++++ データ行 ++++

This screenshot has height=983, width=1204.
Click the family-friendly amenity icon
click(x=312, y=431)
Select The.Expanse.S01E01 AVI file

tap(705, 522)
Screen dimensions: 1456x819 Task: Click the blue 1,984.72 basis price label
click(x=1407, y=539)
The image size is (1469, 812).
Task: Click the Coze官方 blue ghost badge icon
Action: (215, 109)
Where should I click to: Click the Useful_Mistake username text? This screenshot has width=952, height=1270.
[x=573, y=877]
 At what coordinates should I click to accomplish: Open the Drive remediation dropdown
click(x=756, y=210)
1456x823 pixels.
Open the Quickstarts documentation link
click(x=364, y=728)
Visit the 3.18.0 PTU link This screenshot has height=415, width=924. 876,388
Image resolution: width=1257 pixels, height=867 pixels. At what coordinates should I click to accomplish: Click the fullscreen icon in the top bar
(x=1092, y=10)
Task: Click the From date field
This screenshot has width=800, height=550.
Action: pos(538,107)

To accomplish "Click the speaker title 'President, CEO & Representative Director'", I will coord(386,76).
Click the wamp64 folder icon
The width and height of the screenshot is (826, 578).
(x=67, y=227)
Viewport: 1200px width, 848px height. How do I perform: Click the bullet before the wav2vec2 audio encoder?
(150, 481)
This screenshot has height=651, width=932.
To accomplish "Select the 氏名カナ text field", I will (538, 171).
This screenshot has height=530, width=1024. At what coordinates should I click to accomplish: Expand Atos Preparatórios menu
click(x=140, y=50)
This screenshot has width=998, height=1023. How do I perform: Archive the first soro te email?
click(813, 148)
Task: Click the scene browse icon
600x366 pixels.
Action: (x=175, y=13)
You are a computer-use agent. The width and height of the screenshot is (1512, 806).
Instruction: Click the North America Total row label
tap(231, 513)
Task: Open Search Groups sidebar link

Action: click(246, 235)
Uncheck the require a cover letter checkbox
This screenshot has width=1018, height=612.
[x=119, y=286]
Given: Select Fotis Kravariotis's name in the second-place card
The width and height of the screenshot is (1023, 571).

++++

=== 作業内容 ===
上の項目をすべて、一字一句変えずに書き写してください。

=== 結果 ===
This screenshot has height=983, width=1204.
Click the family-friendly amenity icon
click(x=312, y=431)
Select The.Expanse.S01E01 AVI file

tap(705, 522)
Screen dimensions: 1456x819 Task: Click the blue 1,984.72 basis price label
click(x=1407, y=539)
The image size is (1469, 812).
Task: Click the Coze官方 blue ghost badge icon
Action: (215, 109)
Where should I click to: Click the Useful_Mistake username text? This screenshot has width=952, height=1270.
[x=573, y=877]
 At what coordinates should I click to accomplish: Open the Drive remediation dropdown
click(x=756, y=210)
1456x823 pixels.
Open the Quickstarts documentation link
click(x=364, y=728)
Visit the 3.18.0 PTU link This screenshot has height=415, width=924. 876,388
Image resolution: width=1257 pixels, height=867 pixels. At what coordinates should I click to accomplish: Click the fullscreen icon in the top bar
(x=1092, y=10)
Task: Click the From date field
This screenshot has width=800, height=550.
Action: pos(538,107)

To accomplish "Click the speaker title 'President, CEO & Representative Director'", I will coord(386,76).
Click the wamp64 folder icon
The width and height of the screenshot is (826, 578).
(x=67, y=227)
Viewport: 1200px width, 848px height. How do I perform: Click the bullet before the wav2vec2 audio encoder?
(150, 481)
This screenshot has height=651, width=932.
To accomplish "Select the 氏名カナ text field", I will (538, 171).
This screenshot has height=530, width=1024. At what coordinates should I click to accomplish: Expand Atos Preparatórios menu
click(x=140, y=50)
This screenshot has width=998, height=1023. How do I perform: Archive the first soro te email?
click(813, 148)
Task: Click the scene browse icon
600x366 pixels.
Action: (x=175, y=13)
You are a computer-use agent. The width and height of the screenshot is (1512, 806).
Instruction: Click the North America Total row label
tap(231, 513)
Task: Open Search Groups sidebar link

Action: click(246, 235)
Uncheck the require a cover letter checkbox
This screenshot has width=1018, height=612.
[x=119, y=286]
Given: Select Fotis Kravariotis's name in the second-place card
The width and height of the screenshot is (1023, 571).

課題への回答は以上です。